(Records for the task Opens)

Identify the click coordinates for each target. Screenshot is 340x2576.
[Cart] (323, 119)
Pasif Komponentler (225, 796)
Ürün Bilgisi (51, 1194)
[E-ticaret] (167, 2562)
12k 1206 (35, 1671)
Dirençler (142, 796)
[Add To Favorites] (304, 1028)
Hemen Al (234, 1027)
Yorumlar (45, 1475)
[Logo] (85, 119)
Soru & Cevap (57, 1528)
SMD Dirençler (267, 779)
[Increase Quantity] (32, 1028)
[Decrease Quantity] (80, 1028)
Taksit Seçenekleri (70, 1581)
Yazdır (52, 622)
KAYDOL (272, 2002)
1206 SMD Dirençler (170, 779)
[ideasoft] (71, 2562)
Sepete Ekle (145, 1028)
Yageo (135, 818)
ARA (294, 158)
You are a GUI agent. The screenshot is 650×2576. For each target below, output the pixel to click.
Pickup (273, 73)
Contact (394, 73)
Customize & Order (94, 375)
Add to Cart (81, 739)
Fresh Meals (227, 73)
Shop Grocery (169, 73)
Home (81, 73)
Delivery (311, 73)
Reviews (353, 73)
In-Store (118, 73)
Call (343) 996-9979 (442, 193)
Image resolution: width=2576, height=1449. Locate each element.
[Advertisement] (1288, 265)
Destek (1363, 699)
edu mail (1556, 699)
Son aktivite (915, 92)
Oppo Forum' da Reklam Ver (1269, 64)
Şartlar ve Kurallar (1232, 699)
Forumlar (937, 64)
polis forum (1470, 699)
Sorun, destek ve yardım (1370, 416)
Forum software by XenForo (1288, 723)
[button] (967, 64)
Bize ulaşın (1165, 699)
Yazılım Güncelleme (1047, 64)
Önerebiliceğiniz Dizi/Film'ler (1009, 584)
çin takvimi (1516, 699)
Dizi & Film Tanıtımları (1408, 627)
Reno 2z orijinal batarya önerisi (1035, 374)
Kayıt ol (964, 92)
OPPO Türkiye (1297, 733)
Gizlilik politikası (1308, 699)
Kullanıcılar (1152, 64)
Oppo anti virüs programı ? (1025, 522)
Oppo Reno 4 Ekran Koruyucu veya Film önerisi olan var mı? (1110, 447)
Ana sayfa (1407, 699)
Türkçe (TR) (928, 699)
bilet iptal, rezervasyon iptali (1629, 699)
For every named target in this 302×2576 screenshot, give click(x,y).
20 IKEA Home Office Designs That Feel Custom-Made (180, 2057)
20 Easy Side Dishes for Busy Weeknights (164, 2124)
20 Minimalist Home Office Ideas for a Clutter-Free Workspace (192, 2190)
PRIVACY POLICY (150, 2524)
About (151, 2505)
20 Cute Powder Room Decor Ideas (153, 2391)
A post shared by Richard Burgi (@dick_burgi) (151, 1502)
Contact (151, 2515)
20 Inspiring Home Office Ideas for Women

(Records for the task Closes)

(Exercise instructions): Retype the portion of the data above that starts on the line with "Gizlilik politikası (1308, 699)" and finishes on the line with "Contact (151, 2515)", including both of those lines.

(Task solution):
Gizlilik politikası (1308, 699)
Kullanıcılar (1152, 64)
Oppo anti virüs programı ? (1025, 522)
Oppo Reno 4 Ekran Koruyucu veya Film önerisi olan var mı? (1110, 447)
Ana sayfa (1407, 699)
Türkçe (TR) (928, 699)
bilet iptal, rezervasyon iptali (1629, 699)
For every named target in this 302×2576 screenshot, give click(x,y).
20 IKEA Home Office Designs That Feel Custom-Made (180, 2057)
20 Easy Side Dishes for Busy Weeknights (164, 2124)
20 Minimalist Home Office Ideas for a Clutter-Free Workspace (192, 2190)
PRIVACY POLICY (150, 2524)
About (151, 2505)
20 Cute Powder Room Decor Ideas (153, 2391)
A post shared by Richard Burgi (@dick_burgi) (151, 1502)
Contact (151, 2515)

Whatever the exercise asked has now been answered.